# Written exercise
Output the lines below as a Markdown table with the columns "Row" and "Line text." Number each row, and skip blank lines and pictures.
________________________________________
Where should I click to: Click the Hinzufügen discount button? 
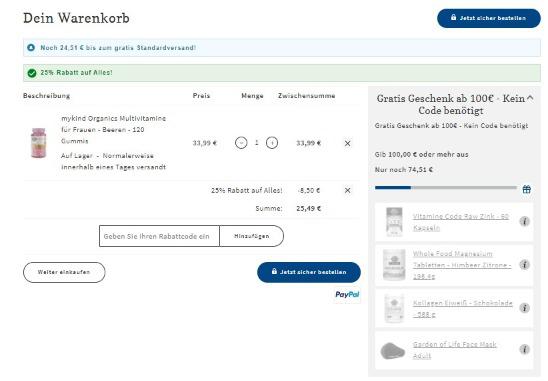[x=252, y=236]
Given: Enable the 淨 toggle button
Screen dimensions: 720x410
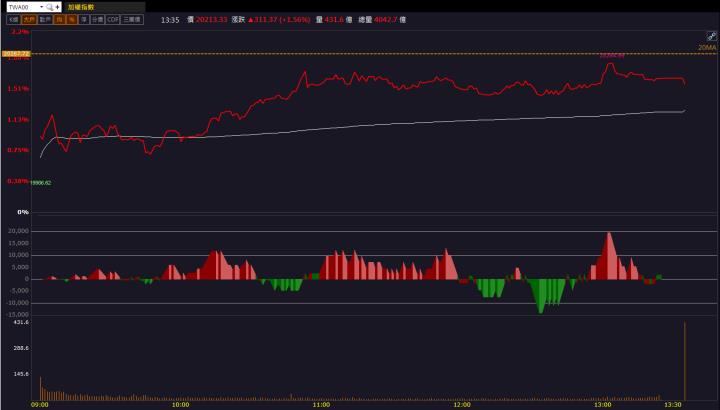Looking at the screenshot, I should 84,19.
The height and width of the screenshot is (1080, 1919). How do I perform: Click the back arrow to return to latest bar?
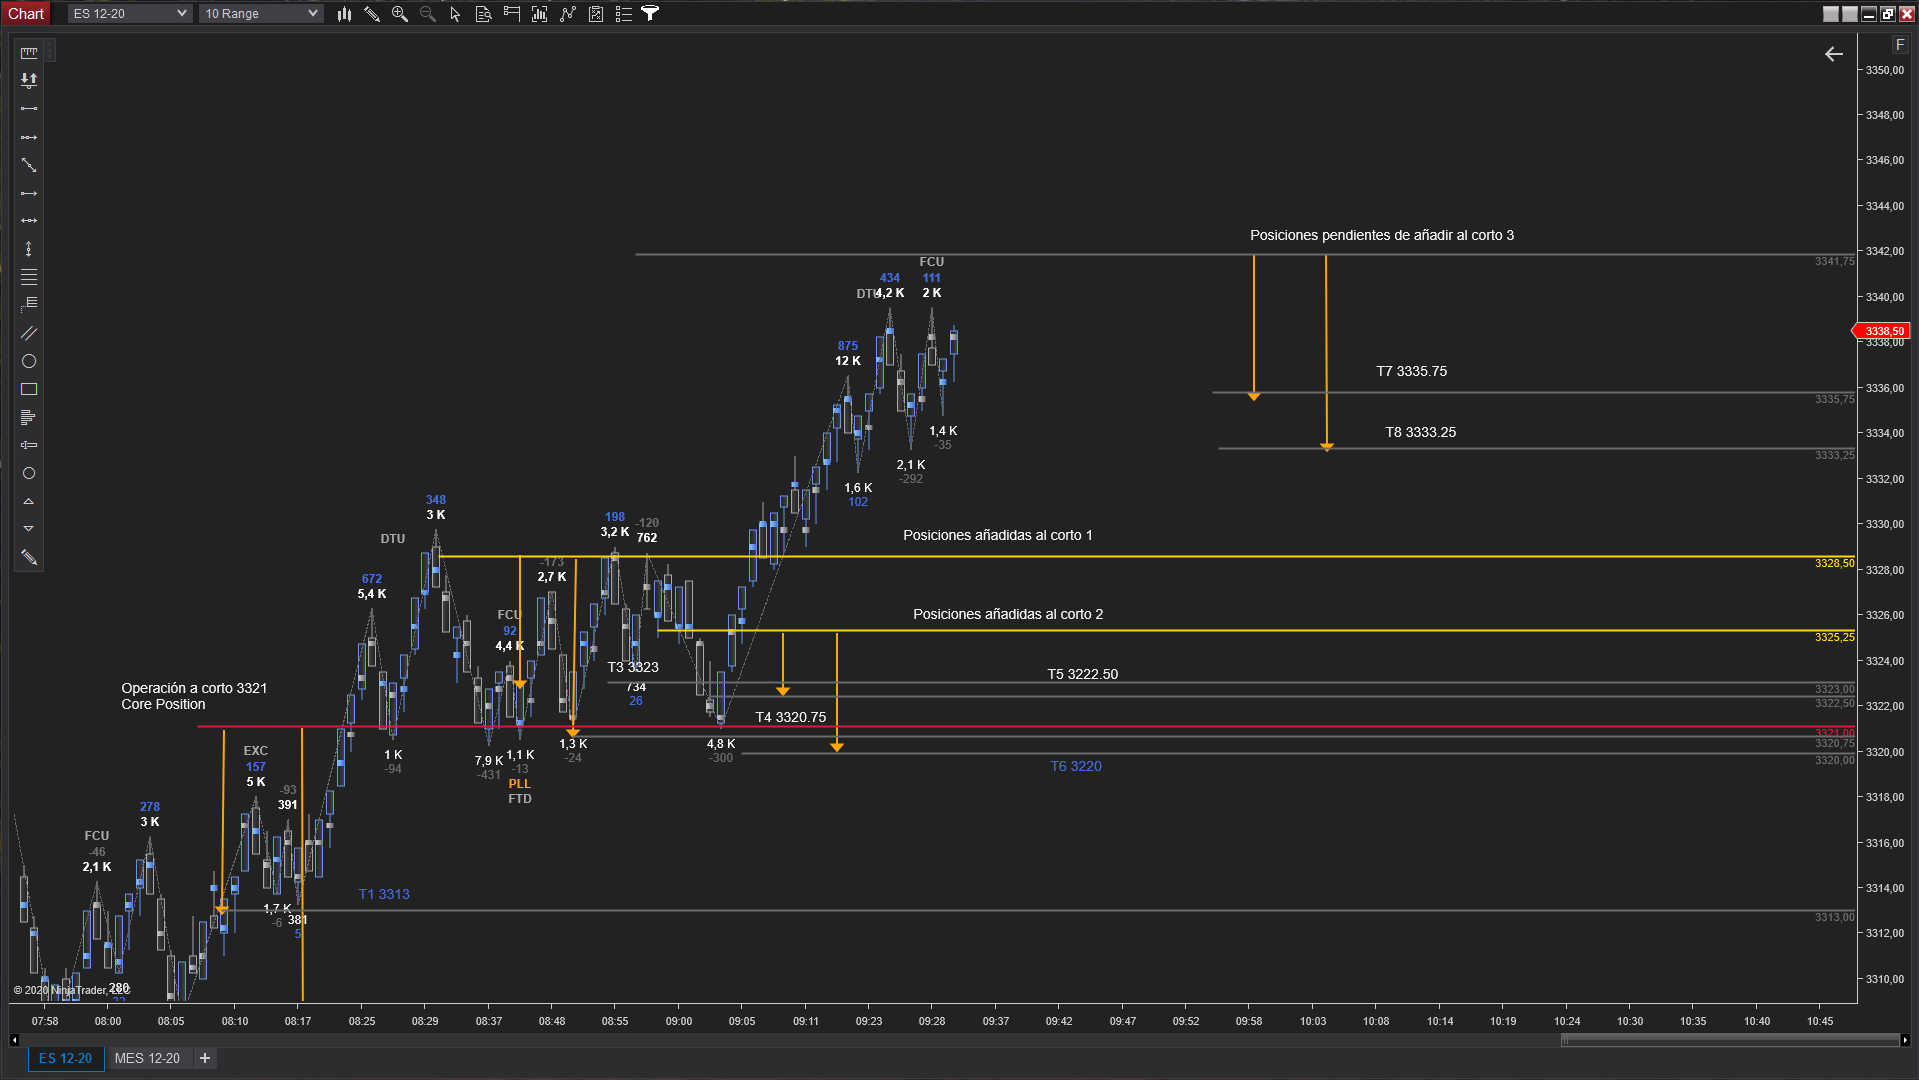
________________________________________
# Output of the task
| Row | Line text |
|---|---|
| 1 | Where should I click to: Click the Hinzufügen discount button?  |
| 2 | [x=252, y=236] |
| 3 | Given: Enable the 淨 toggle button |
| 4 | Screen dimensions: 720x410 |
| 5 | Looking at the screenshot, I should 84,19. |
| 6 | The height and width of the screenshot is (1080, 1919). How do I perform: Click the back arrow to return to latest bar? |